Napoli

Ecco quel che Goethe scrisse di Napoli: "Qualunque cosa si sia detto, raccontato, disegnato, la realta' rappresenta assai piu di tutto cio'. Che rive, che baie, golfi, sobborghi, castelli, luoghi di divertimento!...ho perdonato a tutti quelli che sono impazziti per Napoli… io…io taccio del tutto e solo apro, spalanco gli occhi, quando qualcosa mi sembra troppo straordinario…". Il poeta Jakov Petrovic Polonckij, descrivendo i dintorni e le rive del golfo esclamo': "L'ombra del Tasso piange sull'amore"… io non ho percepito questo: dico: Goethe ha forse ragione; ma per quel che egli dice occorre penetrare profondamente lo spirito del luogo; la prima impressione non e' questa; non rivela pero' una menzogna; vedendo un volto coperto di eruzione cutanea, si puo' anche non notare subito che chi lo ha e' una figura; in una conversazione si puo' dimenticare la sua eruzione cutanea, ma l'eczema e' una malattia. Forse l'impressione di Napoli non mi ha svelato la sua vita reale; l'eruzione cutanea; questa eruzione cutanea e' la chiarezza dei colori; una chiarezza torbida; non la chiarezza della salute, ma la chiarezza della malattia; nell'afa perniciosa ardono di macchie vermiglie le gote del malato; ho veduto l'ardore delle case dai fianchi rossi; nella polvere del sole; e il paesaggio orientale, afoso, taglia gli occhi come le lame dorate dei raggi; si, Napoli e' entrata nella mia anima, come l'aguzzo pugnale di un furfante in abiti stracciati. Come se nella sinfonia dei violini in una serata focosa rimbombasse un colpo di tamburo: come un pagliaccio dal naso scuro, sanguinante e danzante.

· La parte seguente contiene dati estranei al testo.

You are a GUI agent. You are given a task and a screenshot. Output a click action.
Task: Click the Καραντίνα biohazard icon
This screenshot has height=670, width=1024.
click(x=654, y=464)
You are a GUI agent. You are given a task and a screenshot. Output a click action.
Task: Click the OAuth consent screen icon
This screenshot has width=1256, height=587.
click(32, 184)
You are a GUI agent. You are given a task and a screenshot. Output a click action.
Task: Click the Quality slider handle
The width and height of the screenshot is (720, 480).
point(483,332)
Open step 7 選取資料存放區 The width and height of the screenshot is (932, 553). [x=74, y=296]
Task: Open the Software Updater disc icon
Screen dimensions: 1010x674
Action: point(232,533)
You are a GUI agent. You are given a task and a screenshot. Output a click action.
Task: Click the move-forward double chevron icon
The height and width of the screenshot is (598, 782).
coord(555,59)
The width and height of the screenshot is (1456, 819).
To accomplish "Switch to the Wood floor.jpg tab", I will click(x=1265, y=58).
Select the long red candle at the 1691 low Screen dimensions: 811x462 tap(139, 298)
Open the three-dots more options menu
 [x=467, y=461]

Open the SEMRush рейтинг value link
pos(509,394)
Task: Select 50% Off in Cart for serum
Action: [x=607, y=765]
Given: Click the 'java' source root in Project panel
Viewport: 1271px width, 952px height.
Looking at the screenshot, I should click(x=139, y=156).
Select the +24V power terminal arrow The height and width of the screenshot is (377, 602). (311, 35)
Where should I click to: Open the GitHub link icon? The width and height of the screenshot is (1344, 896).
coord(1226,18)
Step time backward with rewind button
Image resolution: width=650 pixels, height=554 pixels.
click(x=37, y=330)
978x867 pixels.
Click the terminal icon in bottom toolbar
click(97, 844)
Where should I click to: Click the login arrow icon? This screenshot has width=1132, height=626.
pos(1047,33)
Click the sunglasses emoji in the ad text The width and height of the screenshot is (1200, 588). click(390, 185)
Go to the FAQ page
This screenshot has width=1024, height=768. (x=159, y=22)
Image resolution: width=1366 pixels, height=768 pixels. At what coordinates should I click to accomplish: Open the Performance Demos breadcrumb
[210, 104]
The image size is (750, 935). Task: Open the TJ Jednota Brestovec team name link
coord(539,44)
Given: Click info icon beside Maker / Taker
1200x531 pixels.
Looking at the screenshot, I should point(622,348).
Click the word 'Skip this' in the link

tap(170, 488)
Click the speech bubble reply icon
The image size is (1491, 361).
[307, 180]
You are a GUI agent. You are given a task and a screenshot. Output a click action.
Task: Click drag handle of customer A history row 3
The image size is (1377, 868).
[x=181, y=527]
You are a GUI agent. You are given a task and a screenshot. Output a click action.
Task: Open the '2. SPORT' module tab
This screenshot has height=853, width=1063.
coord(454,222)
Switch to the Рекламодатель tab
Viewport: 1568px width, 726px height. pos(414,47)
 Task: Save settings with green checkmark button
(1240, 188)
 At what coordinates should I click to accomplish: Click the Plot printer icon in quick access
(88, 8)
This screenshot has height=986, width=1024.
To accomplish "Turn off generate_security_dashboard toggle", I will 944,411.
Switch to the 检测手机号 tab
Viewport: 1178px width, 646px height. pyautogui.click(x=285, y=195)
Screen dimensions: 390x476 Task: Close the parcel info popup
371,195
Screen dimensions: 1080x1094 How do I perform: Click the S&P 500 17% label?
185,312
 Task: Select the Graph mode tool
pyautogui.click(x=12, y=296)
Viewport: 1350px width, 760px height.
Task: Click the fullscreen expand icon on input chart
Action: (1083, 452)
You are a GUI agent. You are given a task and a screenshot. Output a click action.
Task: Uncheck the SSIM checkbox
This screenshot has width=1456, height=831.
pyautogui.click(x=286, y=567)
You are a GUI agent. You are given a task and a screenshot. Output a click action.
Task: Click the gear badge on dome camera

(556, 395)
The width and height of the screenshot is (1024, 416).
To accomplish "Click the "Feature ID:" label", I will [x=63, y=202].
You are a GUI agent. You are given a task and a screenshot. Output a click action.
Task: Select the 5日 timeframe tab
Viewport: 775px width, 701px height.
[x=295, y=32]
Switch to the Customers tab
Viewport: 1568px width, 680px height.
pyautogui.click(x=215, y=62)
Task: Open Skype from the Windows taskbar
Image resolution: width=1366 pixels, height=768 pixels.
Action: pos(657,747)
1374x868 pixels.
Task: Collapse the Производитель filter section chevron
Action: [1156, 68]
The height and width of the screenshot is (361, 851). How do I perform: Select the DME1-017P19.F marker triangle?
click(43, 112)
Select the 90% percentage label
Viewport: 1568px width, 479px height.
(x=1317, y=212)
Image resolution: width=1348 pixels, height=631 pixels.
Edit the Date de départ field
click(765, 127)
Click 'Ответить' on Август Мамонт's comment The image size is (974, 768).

Andrei Belyi, Putevje zametki, I, Sicilja-Tunis. Mosca-Berlino, Gelikon, 1922. In: Ettore Lo Gatto, Russi in Italia. Roma, Editori Riuniti, 1971.

Napoli

La canzone di Napoli risuona;
il faro ha lampeggiato ed e' scomparso.
La passione di Tristano e Isotta
non rattrista un tal cielo.
Nelle strade selciate con la lava,
ragliano gli asinelli diligenti,
su pei muri s'arrampica la vite
e vi sembran trastulli
il pennacchio di fumo del Vesuvio
e l'angolino qui nella taverna.
Ecco, hanno spinto il tavolo e afferrati,
come su un palcoscenico, i coltelli,
il morto han ricoperto col mantello
e Rosinella piange.

Col pesante merletto del balcone
e' ornata ogni finestra,
nelle stradette gobbe e' tutto buio.
Sempre piu' strana suona la canzone
ed il mare risponde
infrangendosi all'elegante riva.
La trasparenza azzurra
e di Capri il profilo all'orizzonte
son come la canzone, perche' dunque
mi penetra un tremore?
No, l'anima di nulla si rallegra -
Le rive rilucenti ed il leggero
arco del cielo son qui schiacciati
dalle Porte infernali.
Sento come urla il fuoco: debolmente
rischiarato, il Vesuvio e', si capisce,
solamente il cratere
di quella incandescente irreparabile
eterna morte. Come con l'inchiostro
la notte avvolge gli edifici sordi,
e s'udranno suonar solo i singhiozzi
delle anime in eterno condannate…

Nikolaj Ocup, Zizn i smert. Stichi, I, Parigi, senza editore,1961. In: Ettore Lo Gatto, Russi in Italia. Milano, Editori Riuniti, 1971.